Everybody plays a part in all the places we visited
and the users of the services are no exception. That brings to mind Robert, a slightly greying gentleman about my age, who uses the facilities at the San Gallicano centre for the homeless. He just came in when we were already there. He has been settled with the help of the Community and yet comes back every so often. From what I can see, it was not so much for him to use the facilities but be part of it. He was full of joy and told us he just had a haircut to get ready for a wedding he’s been invited to attend. He was totally enthusiastic explaining to us how the centre was run and explaining to us the ethos and spirit of the place, and, most importantly, how he himself benefited. I instantly took to him and felt like a brother to him, perhaps due to our similar age; I said so to him and gave him a little hug when we said good-bye.

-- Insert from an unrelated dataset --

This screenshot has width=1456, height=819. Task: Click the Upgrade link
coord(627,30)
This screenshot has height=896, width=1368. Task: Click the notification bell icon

I don’t speak Italian, I have to own up, and that is why we have this little funny story. At the home for the homeless, Palazzo Migliori, we were introduced to a Polish lady relaxing in the sun on a terrace. I genuinely thought she was a volunteer. However, when lunch was served, everything became clear. She was a homeless friend using the service and yet, she helped prepare the tables, brought the pitchers of water and drinks and then helped clear up. This is just one of the examples of how everyone, including our friends using the services, took the responsibility to look after the place and ensure that everything is well-run. Everywhere was spotless and tidy. We looked into one of the rooms used by a gentleman who has been on the streets for many years. The bed was properly made. The bedside table had a neat pile of books on it, much better kept than my own at home!
5. Joy and devotion
Everywhere we visited, there were smiles, genuine smiles from the heart, not the corporate sort of handshake and welcome. We could often hear laughter, and jokes were cracked. Yet there was the serious and spiritual side as well. Before the lunch at the home, prayer was said to give thanks and ask for blessing. Announcements were made. Everyone joined in attentively. Were there grumbles and complaints? No. If there was an issue, it was discussed calmly and solutions found. All I can say is that this was a picture of a home, a community, a community sharing the same spirit.
So, what was this trip about for me? I can hnestly say it was not just about the utterly delicious gelato or the excitement of visiting an ex-palazzo right by the Bernini columns on St Peter’s Square that was turned into a home for the homeless. It was a discovery of how to be able to work together, in one spirit through prayer and sharing, to make use of limited resources in a creative manner to achieve the best for the marginalised, isolated and ignored and bring about a more harmonious world for everyone.
The trip was genuinely an eye-opener, in many senses of the word. The trip has shown me that where there is a will there is a way to achieve great things with the help of God. It also proved to me that genuine love and care can be transformative and can be the beginning of a journey to a better life for those in need.